君が、嘘をついたのかもしれない。そう思って君の横顔を見つめたけれど、感情のこもらないその顔からはなにも読み取れない。
やっぱり、嘘だったのだろうか。私が信じていたら、馬鹿だって言って嘲るためについた嘘だったのだろうか。
「キミは、青い鳥がいると思う?」
「え……?」
いきなりの問いかけだった。君は何が聞きたいのだろうか、君は私がなんて答えることを望んでいるのだろう。
「私は……いると思うわ」
さんざん迷って、考えたのに、口からでたのは簡単な言葉だけだった。
「へぇ……。どうしてそう思ったの?」
「お話の結末がどうなったかは、知らない。でも、いたら素敵だと思ったの。……この寒空の下で生きていられる鳥なら、なおさら見てみたいわ」
「ふぅん。キミは、青い鳥がどうして雪の中、生きていられるか知っている?」
君はまだ窓の外から視線を外さない。けれど、曇った窓ガラスに写る君の表情はどこか悲しげだ。
「どうして、生きていられるの?」
青い鳥は、幸福を運ぶ特別な鳥だから、生きていられるのだろうか。
それとも、もっと他に理由があるのだろうか。
「分からないの?」
「……わからないわ」
ようやく私の方を見た君は、哀しげな目元のまま、勝ち誇ったような笑みを浮かべていた。
「じゃあ、キミに僕が特別に教えてあげる」
ゆっくりと歩みよりながら、君は話し出した。
「青い鳥はね、とっても弱くて、すぐ死んでしまうんだ。でも、こんな冬でも生きている。何故かと言うと……それはね、青い鳥は飼い主に生かされているからなんだ」
「生かされて……いる……? 飼い主が、いるの?」
そう復唱すると、君は嬉しそうに笑った。
「そう。青い鳥は自分で餌が取れないんだ。それどころか、綺麗なうえに幸福を呼ぶといわれているから人に捕まってしまう」
だから、と君は呟いた。
「青い鳥は、冬の冷気より冷たい、氷柱でできた鳥籠で飼われているんだ。そして、なにもかも世話をしてもらっているから生きていられるんだよ」
ガラス細工のように繊細な氷柱でできた鳥籠、中央のやはり氷柱でできた止まり木に止まる青い鳥は、とても美しい。

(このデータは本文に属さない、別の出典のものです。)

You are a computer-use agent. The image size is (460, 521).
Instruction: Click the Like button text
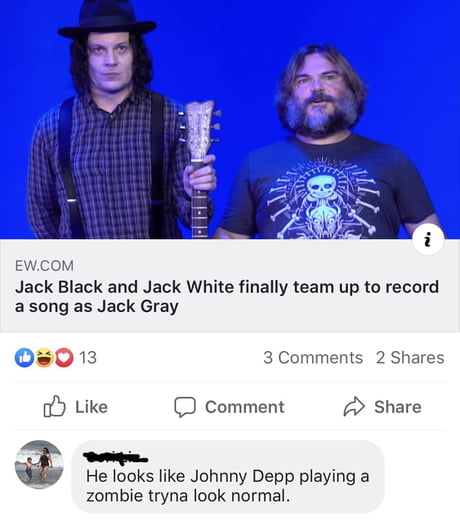(91, 407)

鳥籠は、青い鳥のためにある。青い鳥は、鳥籠のためにある。
あぁ、やっと分かったわ。
「青い鳥は、鳥籠のおかげで生きていられるのね」
導きだした答えを、微笑みながら告げると、君はまた嬉しそうに笑って、私を抱き締めた。長く窓辺に座っていたからか、私を包み込んだ君の身体は氷柱のように冷えていた。

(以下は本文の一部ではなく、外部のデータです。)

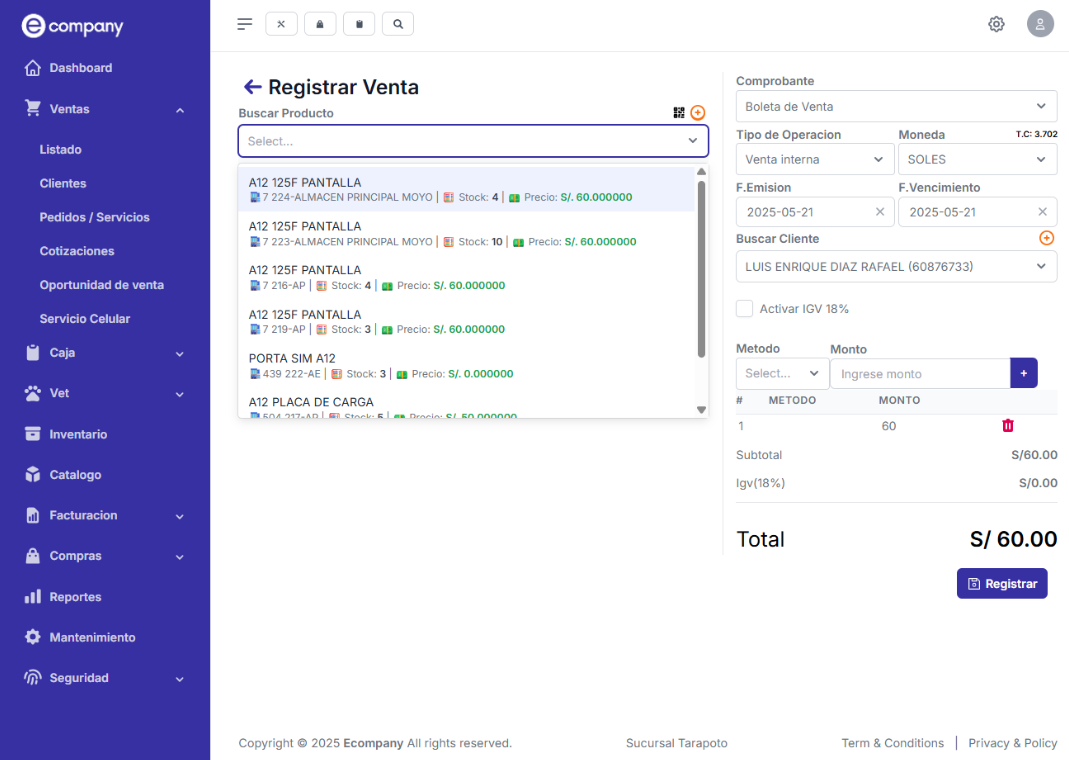The height and width of the screenshot is (760, 1069).
Task: Click the Registrar button
Action: 1002,584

「そうだよ、鳥籠があるから生きていられるんだ。もしなかったら……」
ええ、死んでしまうのよね。
私の青いドレスの裾から見える細い足首に繋がれた鎖を見て、君は満足げに微笑んだ。
「だから、ここから出たらダメだよ。……僕の青い鳥」
窓の外に青い鳥が本当にいたかなんて、どうでもいい。
だって、もしいたとしても、それはきっと鳥籠を失ってしまった死体だから。
冬の空気のよりも澄んだ想いと、身を刺す寒さよりも凍てついた執着に身体が震えた。